While procurement fraud, kickbacks, and non-conforming goods/service theories have long been the bread and butter of FCA enforcement in the government contracting space, DOJ is ready to expand its focus to new 21st Century threats, including cybersecurity. In particular, DOJ reiterated that it will be looking to use the FCA to “pursue misrepresentations by companies in connection with the government’s acquisition of information technology, software, cloud-based storage and related services designed to protect highly-sensitive government information from cybersecurity threats and compromises.”    

While lacking the blockbuster numbers associated with corporate resolutions, DOJ’s announcement reiterated that the FCA can and will be used against individual wrongdoers. Consistent with its recently-announced return to Obama-era standards for individual accountability, DOJ touted numerous enforcement actions involving individuals in FY 2021. For instance, two Texas physicians entered into a $3.9 million settlement for billing medically unnecessary drug testing.

- [Data segment]
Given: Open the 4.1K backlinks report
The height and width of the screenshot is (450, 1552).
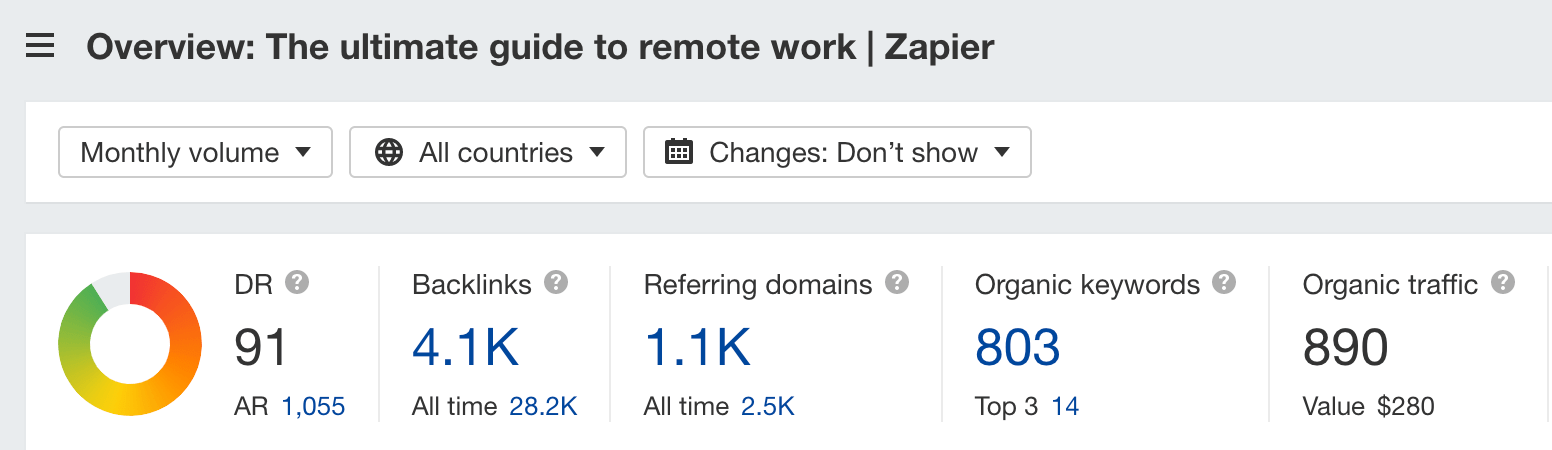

- [What to work on]
a – In the False Claims Act enforcement text, how much did the two Texas physicians pay in their settlement, and for what conduct?
b – Continue the False Claims Act enforcement text from its last sentence.

- [Exercise results]
a – $3.9 million, for billing medically unnecessary drug testing.

b –
Perhaps because they tend to target individuals or smaller corporations, COVID-related fraud recoveries were comparatively modest last year. Still, COVID-19 fraud remains a point of emphasis and—as FCA investigations and litigation can be notoriously slow—additional enforcement action is expected in FY 2022 and beyond.

Looking at the pipeline of FCA cases, the number of original actions (203) filed in FY 2021 dipped below the all-time record set in FY 2020 but remained historically high. And notably, for the first time since 2006, recoveries from original actions topped recoveries from qui tam suits—and it was not close, with original actions more than doubling qui tam recoveries. Whistleblowers filed only 598 qui tam suits in FY 2021—more than a 10% decline from FY 2020, and the lowest number in over ten years. It remains to be seen whether these whistleblower actions will continue to decline in coming years. Perhaps relators are taking extra measures before filing given the slight uptick in DOJ dismissals under 31 U.S.C. section 3730(c)(2)(A) since the Granston Memo. Or, more likely, remote work during the pandemic has impeded whistleblowers, which could have a lasting impact as many businesses permanently shift workers to remote and hybrid work schedules. Even so, DOJ demonstrated it can readily fill this void with its own original actions, and that was before DOJ expanded the FCA landscape by rescinding its agency guidance policy.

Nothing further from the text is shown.